Outlining the local impact of going over the “fiscal cliff,” Mayor Michael Nutter lent his support to President Barack Obama’s fiscal plan to raise taxes on the richest Americans.
“Unless the budget deal includes significant new revenue, it will result in an enormous cost shift to Pennsylvania cities, municipalities and school districts that we cannot absorb,” said Nutter, president of the U.S. Conference of Mayors.
Nutter was one of four Pennsylvania mayors who took part in a conference call with reporters to discuss the local impact of cuts in federal funding that would result if Congress and the president are unable to reach a deal to avoid expiring tax cuts on Jan. 1.
“As mayors, we believe significant new revenues have to be on the table,” Nutter said.
The mayor, citing a White House report, said if a deal is not reached, “98 percent of Pennsylvania families who make less than $250,000 will see their taxes go up” and that consumer spending would drop by $8.6 billion in Pennsylvania.
In Philadelphia, cuts would result in 100 fewer homes being cleaned of old lead paint under a city program, affecting an estimated 300 children; more than 80 homeowners facing foreclosure would lose the option for counseling, creating a $1.6 million strain on the budget’s of the city’s homeless programs; Head Start cuts would force 400 kids out of the program.
“These and many other other cuts come on top of cuts in state funding to our public schools and community development programs used to leverage private investment,” he said.
The Obama administration and congressional Republicans are at odds over how to deal with the issue. The main bone of contention is Obama’s insistence that taxes go up on incomes over $250,000. Republicans have instead proposed a series of cuts and deduction limits.
“Millionaires and billionaires, folks who can afford to pay a little more, should,” Nutter said.
Nutter, noting that about one-third of federal discretionary spending comes to state and local governments, said cutting was not a complete solution.
“It is clear to everyone that you cannot just cut your way out of the level of debt and deficit the country is facing,” said the mayor. “If the federal deficit reduction plan does not include significant revenues cities and counties and school districts all across Pennsylvania … unfortunately will bear the significant burden of those reductions.”

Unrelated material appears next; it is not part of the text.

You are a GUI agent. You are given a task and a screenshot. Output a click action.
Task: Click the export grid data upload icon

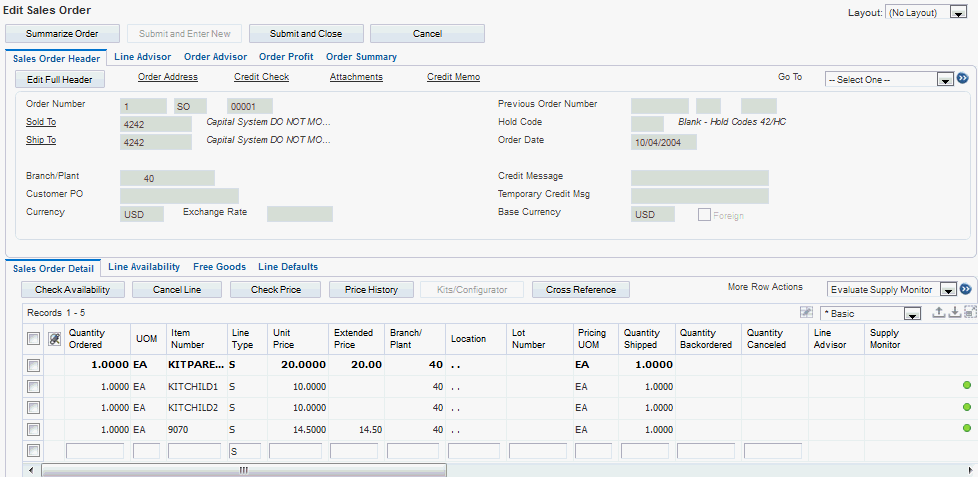point(938,313)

The Obama administration has launched an extensive public relations blitz to drum up popular support for the president’s plan.
Nutter said he was uncertain where the idea for Monday’s press call originated but that he full supported the president’s plan.
The president has put forth a proposal that would combine a package of rate hikes for the rich and public works spending and refinancing help for struggling homeowners.
Republicans in Congress responded last week with their own proposal which would raise tax revenues by $800 billion over the next decade by ending or reducing tax breaks, particularly on the wealthy. The Republican plan would cut spending by $1.4 trillion, including by trimming annual increases in Social Security payments, and raising the eligibility age for Medicare from 65 to 67.
The White House estimated its plan to avoid the “fiscal cliff” would carve $4.4 trillion from the deficit over the coming decade, including previously enacted cuts of $1 trillion and savings from reduced costs for overseas military operations — approximately $800 billion — as well as interest payments on the national debt.
House Republicans said their plan would cut deficits by $2.2 trillion over 10 years, but they don’t claim previous cuts, war savings or interest costs toward that total. Both plans would block automatic spending cuts set to hit the economy in January.